Chapter 2
O silêncio depois daquela frase durou mais do que eu conseguia suportar.
“O que você quer dizer com ‘nunca poder sair dessa casa hoje à noite’?” perguntei, com a voz mais firme do que eu sentia por dentro.
Roman não respondeu de imediato. Ele contornou a mesa devagar, como se estivesse escolhendo cada palavra antes de dizer.
“Chloe Bishop não é quem você pensa que é,” ele disse finalmente.
“Ela é sua noiva.”
“Ela é uma Bishop.”
O sobrenome caiu entre nós como uma pedra. Eu conhecia esse nome. Todo mundo que trabalhava para Roman conhecia esse nome.
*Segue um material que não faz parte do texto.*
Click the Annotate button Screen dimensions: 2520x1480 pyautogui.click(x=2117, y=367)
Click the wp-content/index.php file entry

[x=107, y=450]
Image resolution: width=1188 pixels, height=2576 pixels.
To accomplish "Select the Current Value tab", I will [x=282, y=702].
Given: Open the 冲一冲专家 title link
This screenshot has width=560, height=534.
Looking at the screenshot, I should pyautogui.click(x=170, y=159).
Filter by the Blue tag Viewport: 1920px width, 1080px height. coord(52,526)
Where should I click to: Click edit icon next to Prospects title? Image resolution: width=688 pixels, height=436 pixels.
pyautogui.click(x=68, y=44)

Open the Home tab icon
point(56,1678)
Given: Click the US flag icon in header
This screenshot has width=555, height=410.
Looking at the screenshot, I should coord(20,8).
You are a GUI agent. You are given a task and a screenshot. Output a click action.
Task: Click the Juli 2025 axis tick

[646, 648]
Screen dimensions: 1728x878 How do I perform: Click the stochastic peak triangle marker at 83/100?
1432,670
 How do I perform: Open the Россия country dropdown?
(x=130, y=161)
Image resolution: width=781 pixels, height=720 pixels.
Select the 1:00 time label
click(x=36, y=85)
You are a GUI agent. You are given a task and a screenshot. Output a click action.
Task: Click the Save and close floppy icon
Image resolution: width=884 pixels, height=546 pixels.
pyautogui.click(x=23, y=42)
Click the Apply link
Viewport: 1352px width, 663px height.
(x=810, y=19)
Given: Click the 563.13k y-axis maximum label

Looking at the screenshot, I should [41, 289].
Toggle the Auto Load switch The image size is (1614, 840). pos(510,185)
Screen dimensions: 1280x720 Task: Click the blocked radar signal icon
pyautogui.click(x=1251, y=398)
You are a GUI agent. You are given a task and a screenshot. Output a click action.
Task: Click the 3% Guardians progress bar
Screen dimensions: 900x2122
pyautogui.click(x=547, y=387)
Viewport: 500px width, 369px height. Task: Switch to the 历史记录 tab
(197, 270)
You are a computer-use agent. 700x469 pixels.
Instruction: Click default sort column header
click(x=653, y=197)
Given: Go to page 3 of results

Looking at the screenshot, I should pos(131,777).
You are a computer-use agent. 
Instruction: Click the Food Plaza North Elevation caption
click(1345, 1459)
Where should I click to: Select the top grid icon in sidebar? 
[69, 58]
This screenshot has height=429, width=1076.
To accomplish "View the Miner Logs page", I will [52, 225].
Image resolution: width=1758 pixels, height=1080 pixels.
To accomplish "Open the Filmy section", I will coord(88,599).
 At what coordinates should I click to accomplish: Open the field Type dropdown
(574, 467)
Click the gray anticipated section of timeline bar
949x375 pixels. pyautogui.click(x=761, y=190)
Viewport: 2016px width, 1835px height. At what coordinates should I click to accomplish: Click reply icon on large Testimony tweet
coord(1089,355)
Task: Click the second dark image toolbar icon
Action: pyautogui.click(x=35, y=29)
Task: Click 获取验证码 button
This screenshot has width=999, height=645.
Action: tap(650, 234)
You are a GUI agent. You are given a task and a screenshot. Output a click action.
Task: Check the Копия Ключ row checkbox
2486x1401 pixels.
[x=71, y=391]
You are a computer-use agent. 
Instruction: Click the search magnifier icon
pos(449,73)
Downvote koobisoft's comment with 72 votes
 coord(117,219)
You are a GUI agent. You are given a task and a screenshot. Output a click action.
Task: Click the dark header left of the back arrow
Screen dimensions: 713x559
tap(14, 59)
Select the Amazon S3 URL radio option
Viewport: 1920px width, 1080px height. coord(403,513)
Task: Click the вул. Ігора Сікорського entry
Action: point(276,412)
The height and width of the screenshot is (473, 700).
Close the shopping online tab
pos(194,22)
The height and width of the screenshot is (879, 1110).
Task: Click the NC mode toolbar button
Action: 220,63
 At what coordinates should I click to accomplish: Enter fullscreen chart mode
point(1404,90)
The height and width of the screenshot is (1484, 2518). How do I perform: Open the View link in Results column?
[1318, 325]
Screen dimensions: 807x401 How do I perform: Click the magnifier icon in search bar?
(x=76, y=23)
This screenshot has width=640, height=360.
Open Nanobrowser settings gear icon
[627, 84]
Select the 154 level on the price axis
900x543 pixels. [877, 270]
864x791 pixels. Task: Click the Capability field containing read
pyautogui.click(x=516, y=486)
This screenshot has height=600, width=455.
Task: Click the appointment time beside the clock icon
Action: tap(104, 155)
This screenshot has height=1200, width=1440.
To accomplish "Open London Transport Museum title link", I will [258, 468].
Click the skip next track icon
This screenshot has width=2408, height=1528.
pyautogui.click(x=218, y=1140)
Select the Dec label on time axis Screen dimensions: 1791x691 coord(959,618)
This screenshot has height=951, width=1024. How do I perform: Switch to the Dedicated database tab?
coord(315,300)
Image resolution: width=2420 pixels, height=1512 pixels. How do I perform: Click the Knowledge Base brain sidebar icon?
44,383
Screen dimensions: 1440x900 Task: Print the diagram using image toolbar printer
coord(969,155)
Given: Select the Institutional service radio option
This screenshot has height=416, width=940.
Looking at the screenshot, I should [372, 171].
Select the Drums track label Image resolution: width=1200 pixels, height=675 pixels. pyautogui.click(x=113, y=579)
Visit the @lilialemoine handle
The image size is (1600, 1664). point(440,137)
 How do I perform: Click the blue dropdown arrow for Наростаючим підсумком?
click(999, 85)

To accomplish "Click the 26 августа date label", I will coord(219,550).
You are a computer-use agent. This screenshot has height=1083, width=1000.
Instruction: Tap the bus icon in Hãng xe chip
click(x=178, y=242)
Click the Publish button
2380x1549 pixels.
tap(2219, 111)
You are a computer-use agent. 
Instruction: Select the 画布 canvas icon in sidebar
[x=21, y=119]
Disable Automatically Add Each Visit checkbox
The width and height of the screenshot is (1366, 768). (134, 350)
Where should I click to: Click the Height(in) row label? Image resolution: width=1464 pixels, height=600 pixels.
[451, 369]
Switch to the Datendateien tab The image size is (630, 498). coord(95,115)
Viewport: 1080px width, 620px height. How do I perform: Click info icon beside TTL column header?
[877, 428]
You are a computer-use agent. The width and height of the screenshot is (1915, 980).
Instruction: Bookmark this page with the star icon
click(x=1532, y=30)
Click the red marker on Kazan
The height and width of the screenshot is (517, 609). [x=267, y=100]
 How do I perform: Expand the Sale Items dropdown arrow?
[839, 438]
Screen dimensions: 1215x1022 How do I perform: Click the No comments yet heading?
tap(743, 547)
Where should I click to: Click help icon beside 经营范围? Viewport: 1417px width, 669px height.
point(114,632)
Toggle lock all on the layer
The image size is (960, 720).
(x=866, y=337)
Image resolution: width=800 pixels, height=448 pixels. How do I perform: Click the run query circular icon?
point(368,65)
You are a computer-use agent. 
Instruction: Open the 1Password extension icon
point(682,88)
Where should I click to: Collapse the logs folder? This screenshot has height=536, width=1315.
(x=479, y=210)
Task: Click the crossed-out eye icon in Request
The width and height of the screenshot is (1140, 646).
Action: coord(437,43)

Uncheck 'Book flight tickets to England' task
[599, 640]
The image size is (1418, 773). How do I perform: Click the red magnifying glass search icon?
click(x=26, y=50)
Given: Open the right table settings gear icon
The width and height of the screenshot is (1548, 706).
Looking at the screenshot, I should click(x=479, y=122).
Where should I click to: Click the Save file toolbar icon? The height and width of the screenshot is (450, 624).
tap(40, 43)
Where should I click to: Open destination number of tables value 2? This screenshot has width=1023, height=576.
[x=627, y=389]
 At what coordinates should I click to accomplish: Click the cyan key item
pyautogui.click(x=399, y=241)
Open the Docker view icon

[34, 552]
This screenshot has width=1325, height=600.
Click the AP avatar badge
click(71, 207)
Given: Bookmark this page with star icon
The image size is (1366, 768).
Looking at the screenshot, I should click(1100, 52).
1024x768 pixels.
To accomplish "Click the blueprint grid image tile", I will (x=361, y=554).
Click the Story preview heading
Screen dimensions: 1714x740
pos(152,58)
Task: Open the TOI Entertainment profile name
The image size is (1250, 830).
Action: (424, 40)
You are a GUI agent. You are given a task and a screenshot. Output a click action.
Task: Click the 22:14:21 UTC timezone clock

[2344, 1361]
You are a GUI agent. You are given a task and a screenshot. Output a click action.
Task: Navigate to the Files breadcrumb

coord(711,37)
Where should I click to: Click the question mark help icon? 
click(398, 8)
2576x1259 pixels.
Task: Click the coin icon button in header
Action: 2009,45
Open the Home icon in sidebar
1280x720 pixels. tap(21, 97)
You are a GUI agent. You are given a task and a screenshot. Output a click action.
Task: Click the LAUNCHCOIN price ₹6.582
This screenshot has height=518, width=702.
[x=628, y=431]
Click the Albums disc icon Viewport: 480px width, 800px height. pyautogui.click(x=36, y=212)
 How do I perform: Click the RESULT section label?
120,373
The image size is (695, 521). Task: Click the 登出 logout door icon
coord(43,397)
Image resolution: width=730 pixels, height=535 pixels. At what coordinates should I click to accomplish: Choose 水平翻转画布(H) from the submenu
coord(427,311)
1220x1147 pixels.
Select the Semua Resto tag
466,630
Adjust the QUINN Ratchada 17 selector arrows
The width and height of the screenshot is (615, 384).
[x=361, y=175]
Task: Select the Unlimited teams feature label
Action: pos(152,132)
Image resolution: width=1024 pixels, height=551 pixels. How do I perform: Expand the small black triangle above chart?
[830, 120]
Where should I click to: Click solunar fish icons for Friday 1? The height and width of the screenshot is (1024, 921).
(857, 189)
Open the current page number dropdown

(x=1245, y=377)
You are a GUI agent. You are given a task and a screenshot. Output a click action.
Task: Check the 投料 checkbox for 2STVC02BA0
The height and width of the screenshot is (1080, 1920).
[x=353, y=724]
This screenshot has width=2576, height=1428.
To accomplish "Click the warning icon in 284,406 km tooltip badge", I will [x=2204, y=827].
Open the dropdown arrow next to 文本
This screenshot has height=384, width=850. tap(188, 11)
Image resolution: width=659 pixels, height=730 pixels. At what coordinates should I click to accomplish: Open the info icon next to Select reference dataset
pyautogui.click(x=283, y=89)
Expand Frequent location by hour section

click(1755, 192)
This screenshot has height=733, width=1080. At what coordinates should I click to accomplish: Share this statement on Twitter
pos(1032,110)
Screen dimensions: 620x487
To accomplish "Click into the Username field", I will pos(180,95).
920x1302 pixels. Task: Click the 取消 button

Os Bishop tinham sido inimigos da família Castell por quase vinte anos. Uma guerra silenciosa, feita de acordos quebrados, territórios perdidos e, pelo menos três vezes que eu sabia, sangue derramado.
“Isso é impossível,” eu disse. “Você checou o passado dela. Eu mesma revisei a papelada.”
“A papelada estava limpa porque foi feita para estar limpa.”
Meu estômago revirou.
“Então por que você está se casando com ela?”
Roman segurou o envelope preto novamente, girando-o entre os dedos como se pesasse uma decisão que já tinha tomado há muito tempo.
“Porque assim eu sei exatamente onde ela está,” ele disse. “E porque, em duas semanas, a única forma dos Bishop pararem de tentar me matar era um deles entrar direto na minha casa.”
Eu me sentei devagar na cadeira atrás de mim, as pernas de repente sem força.
“Você está usando um casamento como armadilha.”
“Estou usando um casamento para proteger as pessoas que ainda me importam,” ele disse, olhando direto para mim quando falou.
Não precisei perguntar quem ele quis dizer.
“E a ordem de execução?” perguntei, apontando para o envelope.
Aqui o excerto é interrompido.